As the executive director of the Center for the Empowerment of Families, a local nonprofit that runs arts and therapy programs for young people who have endured trauma, Curry stays abreast of the latest research on how youths are affected by prejudice. After reading a paper on adultification bias from the Georgetown Law Center on Poverty and Inequality, she immediately thought of the girls she'd been working with.
In the first study of its kind in 2017, Georgetown researchers found that adults believed Black girls needed less nurturing and protection, were more independent and knew more about sex than white girls of the same age.
"Adultification contributes to a false narrative that Black youths' transgressions are intentional and malicious, instead of the result of immature decision-making, a key characteristic of childhood," researchers wrote.
The study asserted that such bias contributes to the harsher treatment of Black girls in the education and juvenile justice systems, and fewer mentorship and leadership opportunities being available to them. Black girls are nearly six times more likely to be suspended than their white counterparts, according to research by the African American Policy Forum and Columbia Law School.
As a therapist, Curry knew that if children aren't given the time and space to play, imagine, explore and be free of the pressures and stresses of their world, there's a much higher chance that they will be more childlike as adults.
"They'll struggle with responsibilities to take care of their own," Curry said in an interview with The Times. "They'll struggle with intimacy. They'll struggle with having conversations with their partners. So we want them to experience childhood at appropriate age levels."
Curry had observed this early abandonment of childhood firsthand.
In 2018, she helped lead a therapeutic dance program for school-age girls in the Imperial Courts public housing development in Watts. Instead of engaging in what is traditionally thought of as play, the girls interacted by showing each other Instagram posts and YouTube videos. She heard a man in the community casually call one of the girls "woman."

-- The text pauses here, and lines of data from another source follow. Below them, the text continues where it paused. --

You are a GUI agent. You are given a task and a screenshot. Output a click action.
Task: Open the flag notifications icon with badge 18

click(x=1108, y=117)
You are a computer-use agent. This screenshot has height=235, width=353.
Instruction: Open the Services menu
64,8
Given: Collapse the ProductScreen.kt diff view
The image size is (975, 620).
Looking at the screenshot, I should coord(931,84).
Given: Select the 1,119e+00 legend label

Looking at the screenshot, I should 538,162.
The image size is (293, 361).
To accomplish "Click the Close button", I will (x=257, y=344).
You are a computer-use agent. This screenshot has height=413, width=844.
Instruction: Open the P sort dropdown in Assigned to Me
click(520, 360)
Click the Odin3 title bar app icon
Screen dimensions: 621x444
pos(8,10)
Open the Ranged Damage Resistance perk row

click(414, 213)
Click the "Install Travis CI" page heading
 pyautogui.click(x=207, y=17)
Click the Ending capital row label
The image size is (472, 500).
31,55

When Curry got to Crete, she asked the girls she counseled whether they played with dolls. Some said they had a doll at home but were sometimes stopped from playing, and were instead told to take care of a younger sibling or to brush their teeth. One girl said her grandmother sold her doll because her family needed money for rent.
"Playtime from their perspective was like a privilege, and so I just wanted to change that narrative for them," Curry said.

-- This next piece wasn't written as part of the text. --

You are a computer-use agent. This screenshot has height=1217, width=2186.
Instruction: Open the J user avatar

When she read the Georgetown study on adultification bias, a light bulb went off.
"I totally think this is real. This is a thing," Curry told Crete Principal Hattie Mitchell after sharing the study with her. "I want to do something." :: Curry's first group of girls were in fourth and fifth grades, ages 9 to 11. Some had recently lived in homeless shelters, and their parents, most of whom were running the households alone, were adapting to life outside a shared space environment.

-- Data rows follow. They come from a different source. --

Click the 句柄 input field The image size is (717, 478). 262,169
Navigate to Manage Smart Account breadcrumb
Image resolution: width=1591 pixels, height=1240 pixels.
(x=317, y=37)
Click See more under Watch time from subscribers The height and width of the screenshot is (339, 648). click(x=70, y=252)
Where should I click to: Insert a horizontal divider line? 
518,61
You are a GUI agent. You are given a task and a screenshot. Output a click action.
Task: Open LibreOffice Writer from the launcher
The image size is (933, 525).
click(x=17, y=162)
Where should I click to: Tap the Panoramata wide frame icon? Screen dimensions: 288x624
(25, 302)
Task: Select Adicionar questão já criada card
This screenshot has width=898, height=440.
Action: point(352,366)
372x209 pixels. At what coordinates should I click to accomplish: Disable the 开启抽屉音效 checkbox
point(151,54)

It was a struggle to get those girls to play with the dolls. Curry could see in their eyes that they wanted to but were too embarrassed. They looked to their peers for validation, and no one wanted to be called a baby.
"I'm too old. I don't play with dolls," one 9-year-old said. Another girl left the room.
Curry felt she needed to try with younger girls. Research shows that creative interventions such as play therapy have better outcomes when started before puberty, which can start as early as 7.
Mitchell identified a few girls in kindergarten through second grade who she thought would benefit from the group. They were girls who had already been assigned a social worker because something difficult had happened in their families, events that led to changes in their behavior or academic performance. Others were overwhelmed by the daily grind of poverty.